--- START OF GIVEN TEXT ---

He then birdied No. 1 and got back to even par with another birdie on the par-5 eighth hole.
“Got off to a terrible start and just tried to hang in there and just kind of eat away at it and see if I could somehow get to the turn at maybe 1-over par or something like that,” Woods said. “I made the turn at 2 (over), but got a couple on the back nine and just hung in there.”
A lot is at stake this week for Woods, who entered the PGA Championship No. 51 in the world rankings. Of more pressing importance is his No. 20 standing in the United States Ryder Cup team points race. He would have to win this week to claim one of the eight automatic spots, but knows captain Jim Furyk is keenly watching the next few events to gauge the form of the handful of players vying for one of the four captain’s picks.

--- END OF GIVEN TEXT ---

TO DO:
- A) Transcribe the stretch from "A lot is at" through "four captain’s picks." in the PGA Championship passage.
- B) According to the PGA Championship passage, what was Woods's world ranking when he entered the tournament?
- C) Resume the PGA Championship passage, starting right after its last sentence.

--- START OF DATA EXTRACT ---

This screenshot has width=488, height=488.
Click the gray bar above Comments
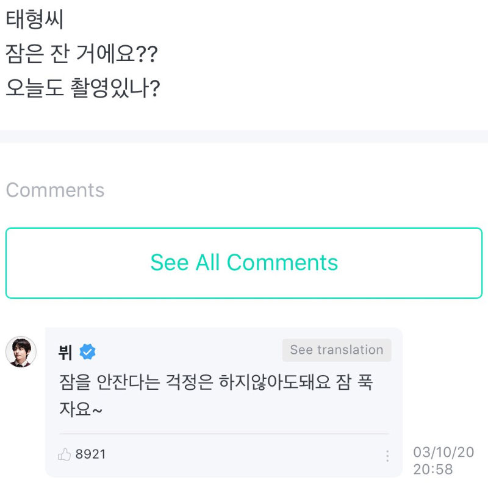click(x=244, y=136)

--- END OF DATA EXTRACT ---

ANSWERS GIVEN:
- A)
A lot is at stake this week for Woods, who entered the PGA Championship No. 51 in the world rankings. Of more pressing importance is his No. 20 standing in the United States Ryder Cup team points race. He would have to win this week to claim one of the eight automatic spots, but knows captain Jim Furyk is keenly watching the next few events to gauge the form of the handful of players vying for one of the four captain’s picks.

- B) No. 51

- C)
Woods has shown some improving — albeit inconsistent — form this summer. He opened with rounds of 66 and 68 at the WGC-Bridgestone Invitational last week, but questions about his stamina began to surface after he posted a pair of 73s over the weekend.
Woods has also committed to the first two legs of the FedExCup playoffs that will begin in two weeks, giving him four tournaments over a five-week stretch.
“I feel fine,” Woods said. “Today was, if I didn’t get off to such a bad start, I played well enough to put myself under par. There are not a lot of guys that are going to run away with this thing today. If you can make a few birdies here and there, you’re doing well.”